Richard Lederer on Double Passives
Posted by Neal on October 17, 2006
While driving to pick up Adam from school, I caught part of Fred Andrle’s Open Line program on the radio today. The guest was a language professional, not the lexicographer they had that other time, but none other than Richard Lederer, author of Anguished English, which is the source of a lot of email-propagated language humor (usually presented without any credit given to Lederer). Student writing errors, malapropisms, quotations from church newsletters and other sources with humorous ambiguities: If you’ve ever been forwarded lists of items like these, or (back in the old days) seen them as fifth-generation photocopies on office doors, you’ve probably read Lederer’s stuff. On the program, in between calls from listeners, he was plugging a new edition of Anguished English and his latest book on grammar, which the station was giving copies of to donors who pledged $100.

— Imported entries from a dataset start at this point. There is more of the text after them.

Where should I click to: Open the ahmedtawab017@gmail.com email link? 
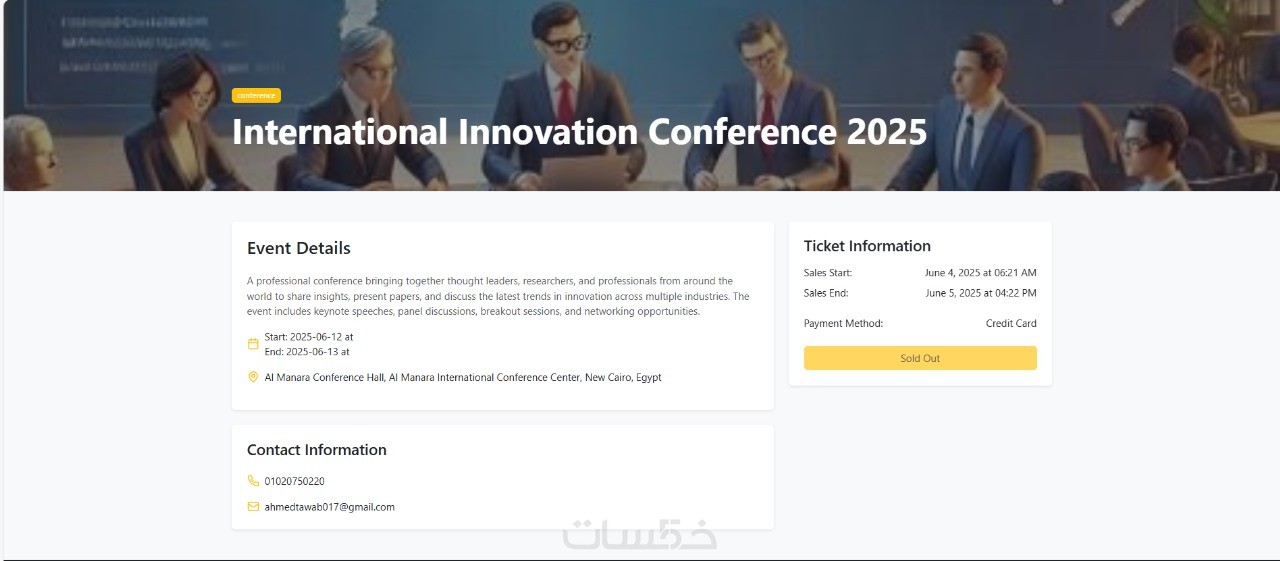[x=329, y=507]
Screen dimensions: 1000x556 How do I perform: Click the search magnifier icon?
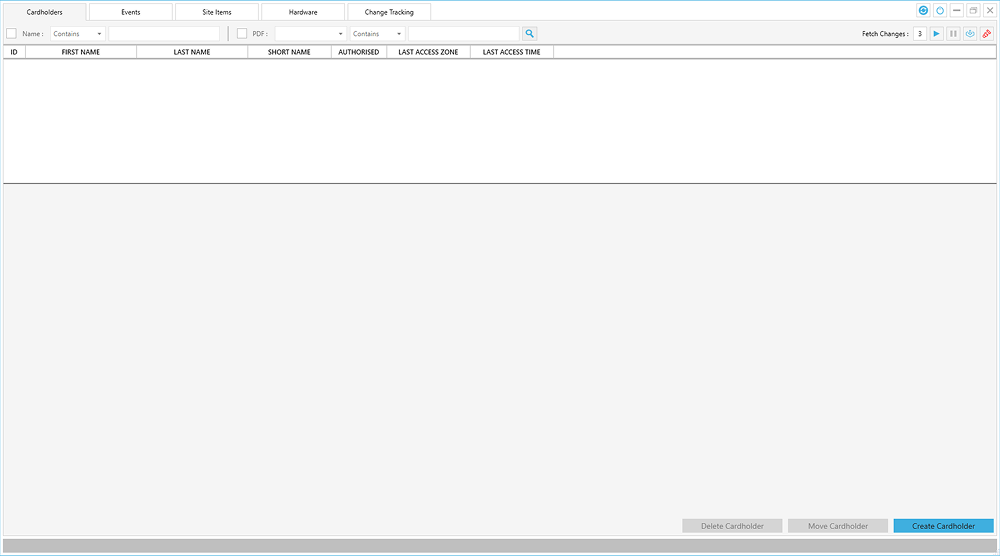(530, 34)
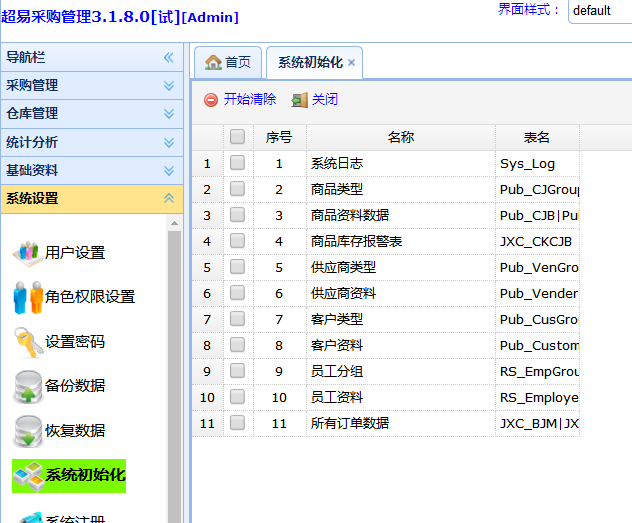Click the Name (名称) column header
Viewport: 632px width, 523px height.
click(x=400, y=137)
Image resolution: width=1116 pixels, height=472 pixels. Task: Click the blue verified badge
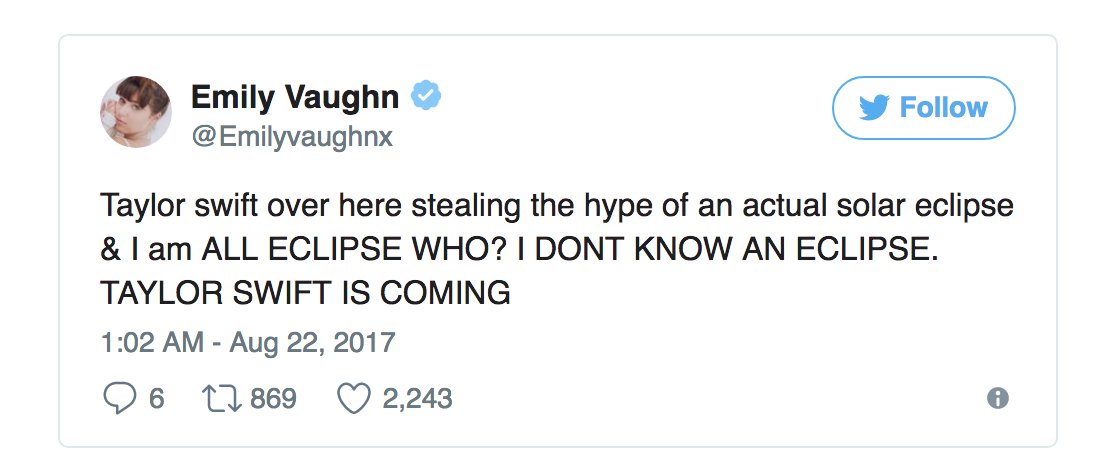pos(428,97)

So anyway, I was listening to Lederer talking with a couple of callers about pronoun case forms, and another caller about some malapropisms, and I decided I’d phone in to see what he had to say about double passives. I listened for the phone number, then dialed it on my cell phone as I sat in the school parking lot.
They answered right away. “Thank you for supporting WOSU, may I take your pledge?”
“Oh, sorry, wrong number,” I said. How embarrassing; I wish people would just hurry up and pledge so this kind of thing wouldn’t happen to me. I listened again for the right number, and tried again. This time I got through.
Using the example of:
- I made the kids’ lunch.
- The kids’ lunch was made.
- I forgot to make the kids’ lunch.
- The kids’ lunch was forgotten to be made
I asked Lederer if he’d noticed this kind of passive and had any comments on it. Did Lederer…
…observe that this kind of passive is not such a recent development, being attested in the writings of David Hume, Samuel Johnson, Charles Darwin, and Horace Walpole?
…note that there’s really no other way to turn the kids’ lunch into the subject without a lot of circumlocution?
…point out that while not a typical passive, this passive is no more unusual than passives such as John was rumored to have sent overly friendly emails?
…go into a lecture about how one should Avoid Passive?
…assert that lunch was forgotten to be made made no sense?
…equate use of the passive voice with moral laxity of those who ought to be taking responsibility and saying, “I forgot to make the kids’ lunch”?
No, no, and no; and yes, yes, and yes. To be fair, he qualified the injunction against the passive, saying to avoid it “when you can,” and his advice in the book may be more nuanced. You can hear the podcast on Windows Media for probably another week or so by going here and scrolling down to the 11:00 October 17 show; my exchange with Lederer (with a lot more y’knows and ums than I’d have imagined) is from 44.34 to 46.59.